Levi's CMO to marketers: forget traditional ads
As the public takes the wheel of the media it consumes, Levi's is giving them the keys, said Jamie Cohen Szulc, CMO and SVP of Levi Strauss & Co.
Delivering the keynote address of the Ad:tech San Francisco 2010 conference on April 20, Cohen Szulc encouraged the audience to forget traditional advertising and build consumer experiences in digital channels.
“As the market becomes more fragmented, we want to have more control over the consumer experience but that is difficult,” he said. “Marketers should focus on being disruptive.”
Highlighting the fact that consumers uploaded more content to YouTube in a few months than TV networks created in decades, Cohen Szulc said Levi's encourages consumers to create content for the brand. The company took this approach with its “Go Forth” campaign, in which the brand positioned itself with “authenticity” because of its history in denim and encouraged consumers to re-imagine what America is about. The campaign included digital programs, such as an interactive Constitution that consumers could “rewrite.” The constantly changing document could be distributed across social networks.

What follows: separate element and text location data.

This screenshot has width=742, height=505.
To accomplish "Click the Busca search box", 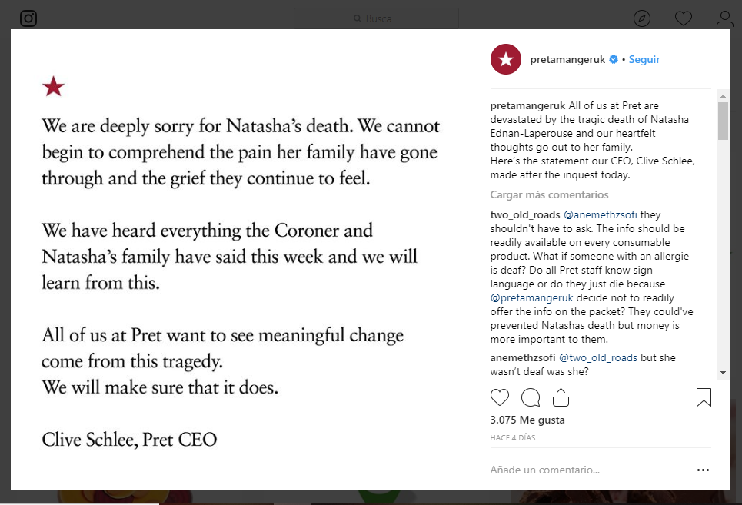I will (x=376, y=18).
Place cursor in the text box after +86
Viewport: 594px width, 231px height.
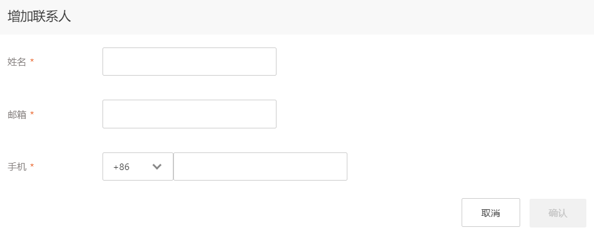tap(260, 167)
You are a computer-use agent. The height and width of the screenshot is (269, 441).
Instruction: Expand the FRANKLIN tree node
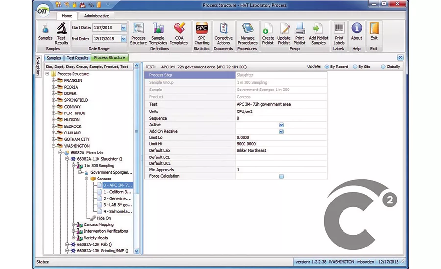point(54,80)
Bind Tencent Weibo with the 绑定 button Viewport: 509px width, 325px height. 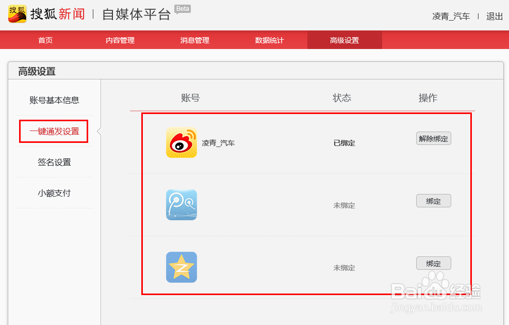pyautogui.click(x=433, y=201)
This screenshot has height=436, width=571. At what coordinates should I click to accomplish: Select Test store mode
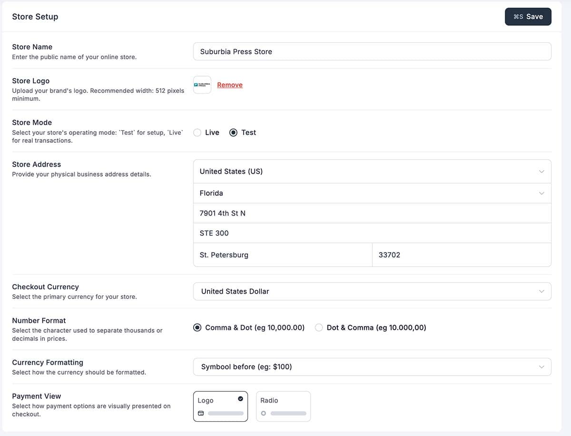pyautogui.click(x=234, y=133)
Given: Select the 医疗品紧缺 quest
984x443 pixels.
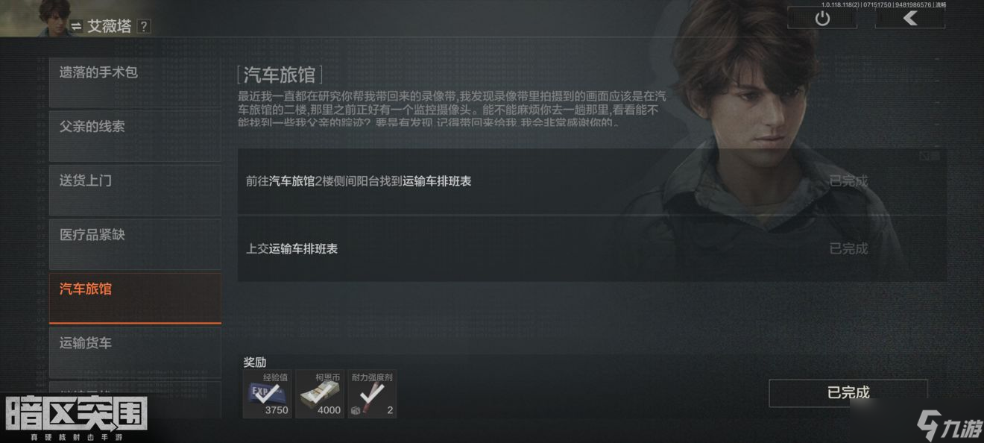Looking at the screenshot, I should coord(135,244).
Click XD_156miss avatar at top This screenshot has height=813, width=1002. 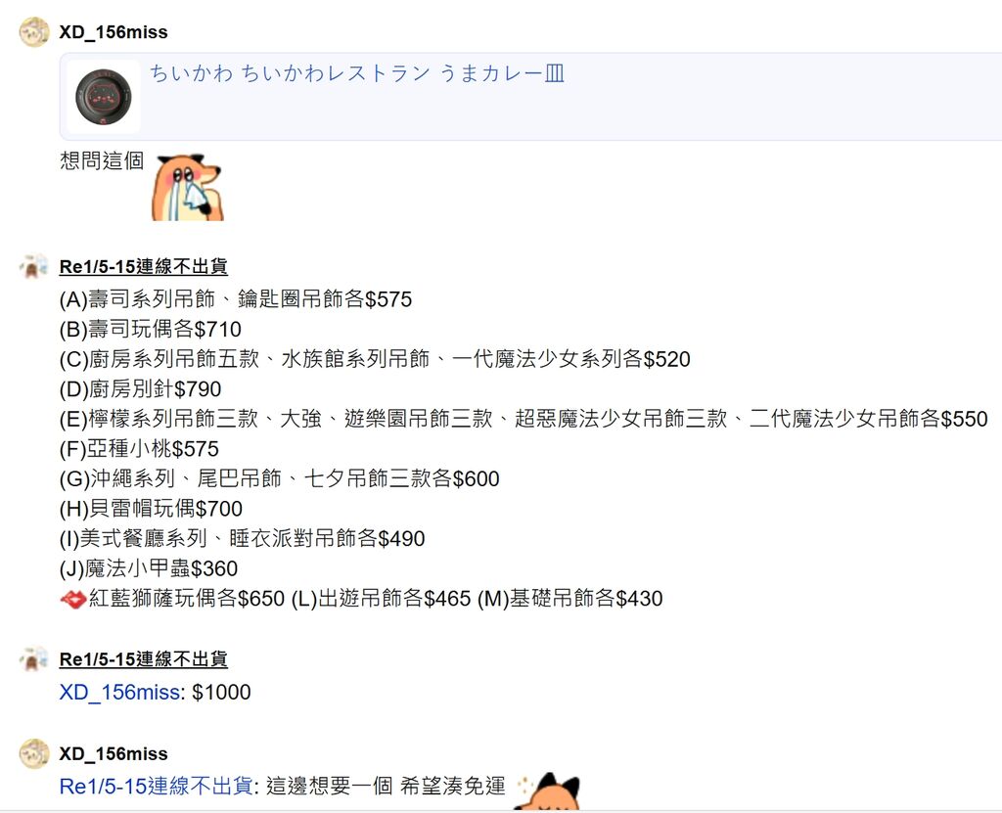click(x=34, y=32)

The campaign also included a treasure hunt for $100,000 and a branded road trip documented through a microsite with online videos, blogs and social media feeds.

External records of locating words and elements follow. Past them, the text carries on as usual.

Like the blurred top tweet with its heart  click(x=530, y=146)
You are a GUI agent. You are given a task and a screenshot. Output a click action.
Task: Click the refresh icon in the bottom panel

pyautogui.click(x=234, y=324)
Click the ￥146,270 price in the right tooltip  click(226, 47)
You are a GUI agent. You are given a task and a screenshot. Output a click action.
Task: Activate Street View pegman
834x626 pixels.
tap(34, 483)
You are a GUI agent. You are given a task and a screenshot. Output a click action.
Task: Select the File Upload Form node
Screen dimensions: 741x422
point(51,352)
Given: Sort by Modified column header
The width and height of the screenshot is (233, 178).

“It was a refreshed look at Levi's,” said Cohen Szulc. “It is not about selling a product, it is about being coveted and creating a consumer experience.”
Levi's Dockers brand took a similar approach to integrated marketing with its “Wear the Pants” campaign. The push included a contest for free pants, which was promoted through social media, e-mail and other online channels. To build awareness, Dockers ran a 30-second TV spot during the Super Bowl, then promoted it on social media. After the Super Bowl airing, the word “Dockers” was the No. 1 and No. 2 most searched term on Google for two days, and sales spiked 240%.

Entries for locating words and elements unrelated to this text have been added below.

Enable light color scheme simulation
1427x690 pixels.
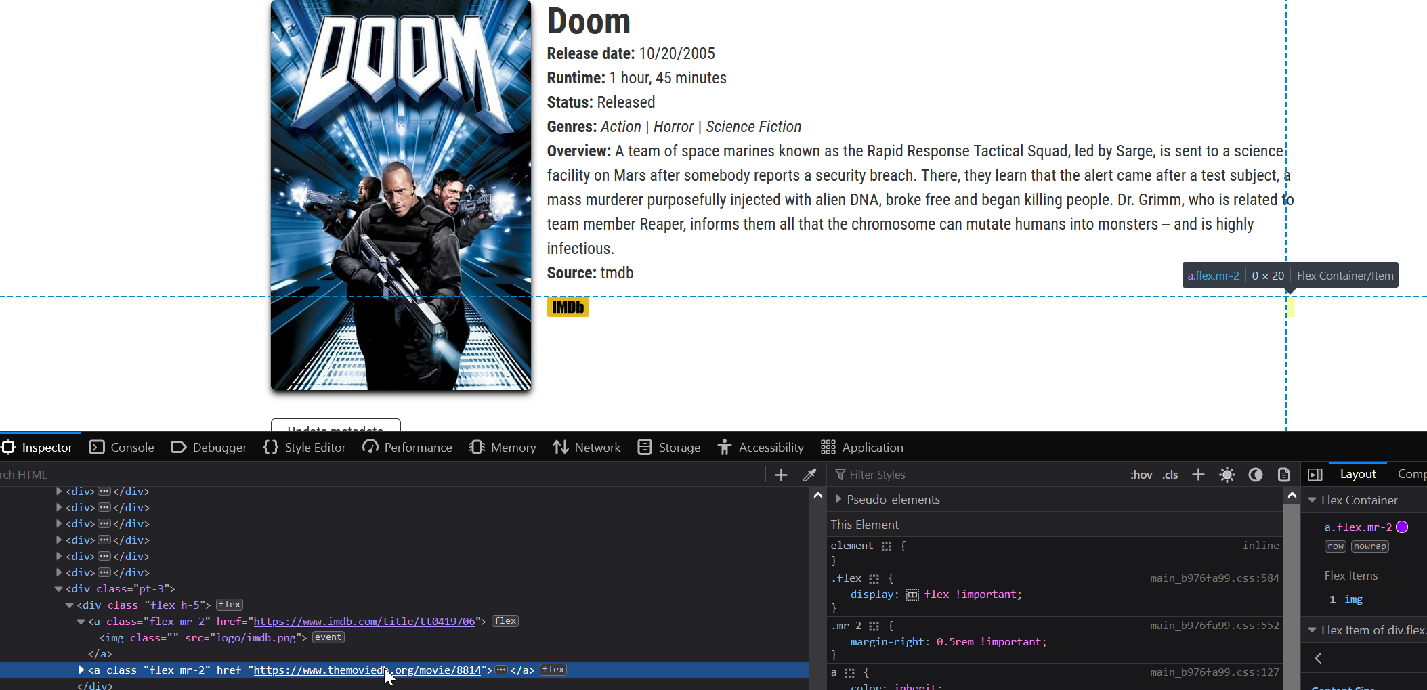1227,475
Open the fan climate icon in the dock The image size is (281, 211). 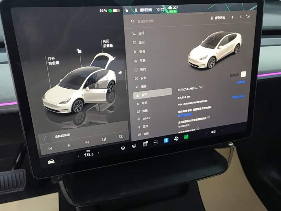176,138
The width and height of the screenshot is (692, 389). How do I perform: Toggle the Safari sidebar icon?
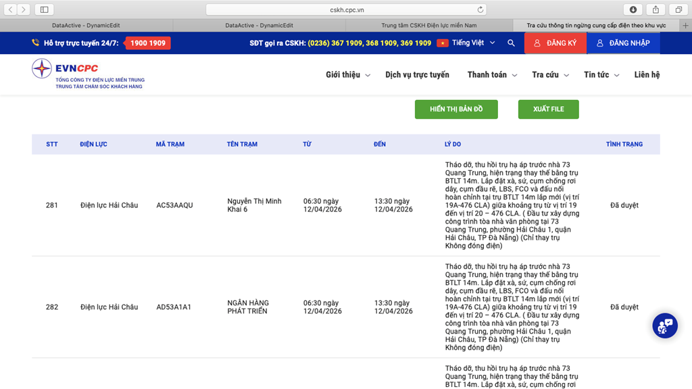pyautogui.click(x=44, y=9)
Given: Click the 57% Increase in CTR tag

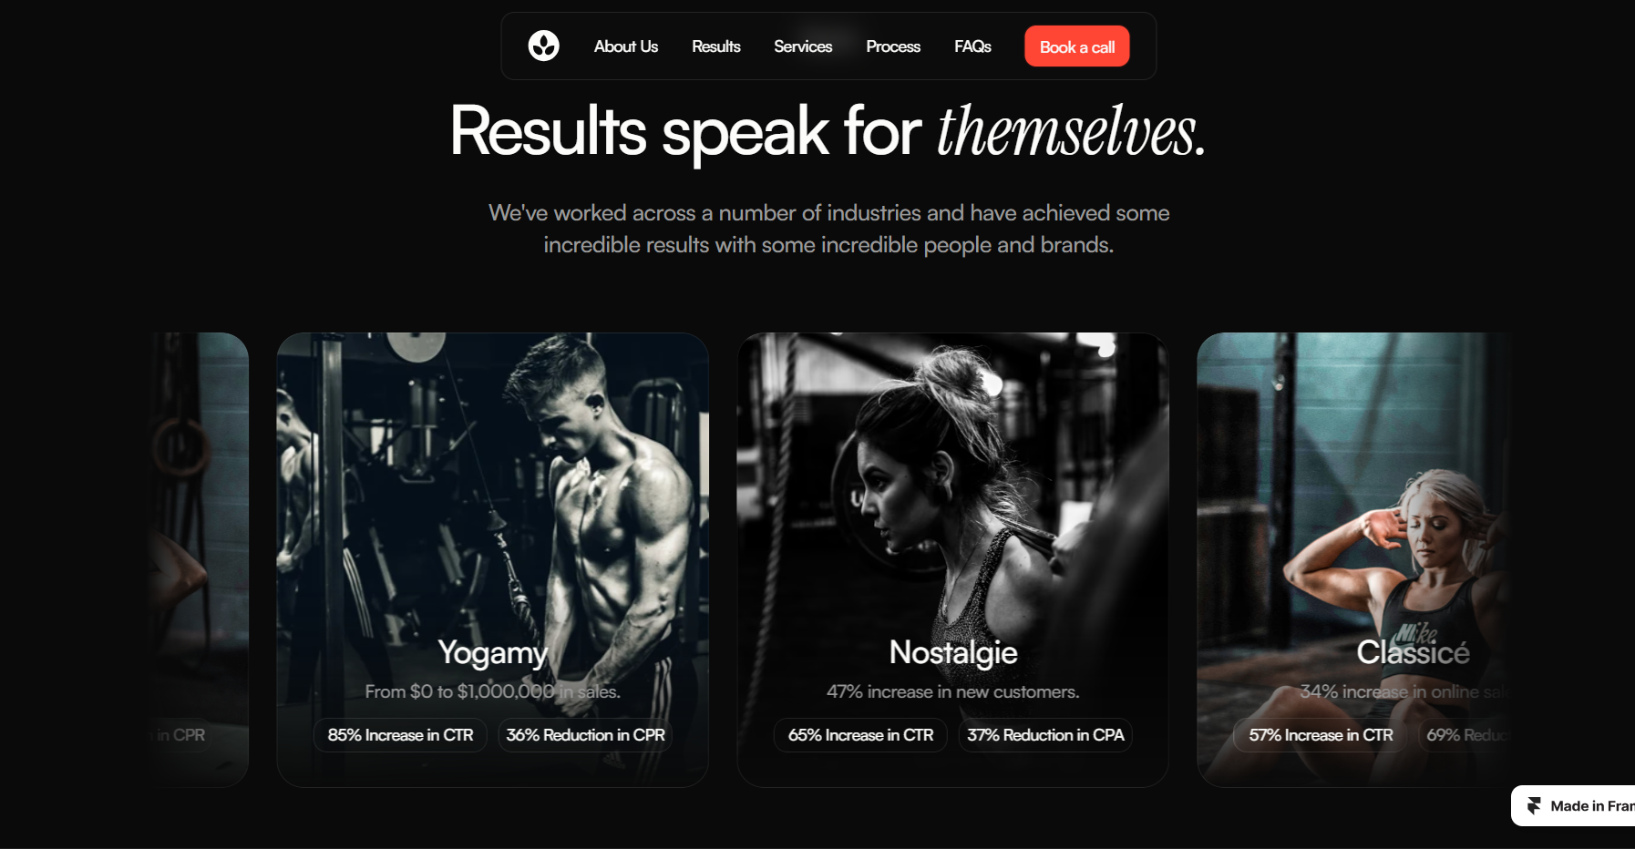Looking at the screenshot, I should pos(1321,735).
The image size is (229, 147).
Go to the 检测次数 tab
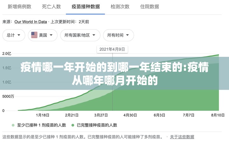click(120, 7)
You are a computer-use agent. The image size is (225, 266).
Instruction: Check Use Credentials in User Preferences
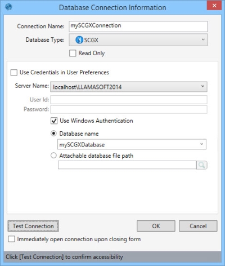pyautogui.click(x=14, y=73)
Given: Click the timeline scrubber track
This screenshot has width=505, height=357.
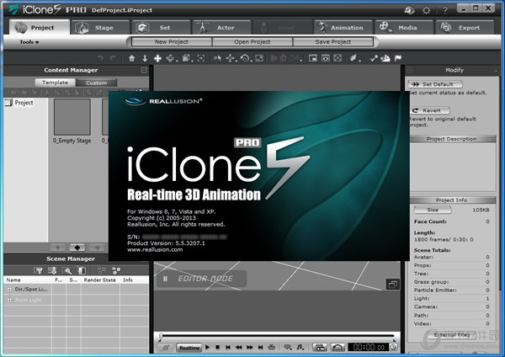Looking at the screenshot, I should tap(278, 336).
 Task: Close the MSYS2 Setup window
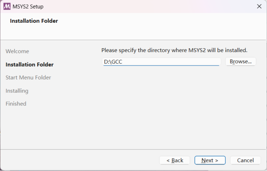[259, 7]
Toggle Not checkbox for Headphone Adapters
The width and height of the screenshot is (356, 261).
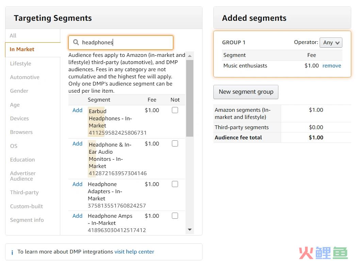pos(175,184)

Cohen Szulc also highlighted a Volkswagen GTI campaign, created by AKQA, that only involved an iPhone app. Consumers could post videos of themselves playing the game on YouTube, locate a dealer or enter to win a car. The app was downloaded 4.3 million times.
Cohen Szulc also said that marketers should stop focusing on loyalty, and turn their attention to advocacy.
“Loyalty is very passive,” he said. “I may be loyal and buy products from a brand, but I don't go out and speak about the brand. Advocacy is active.”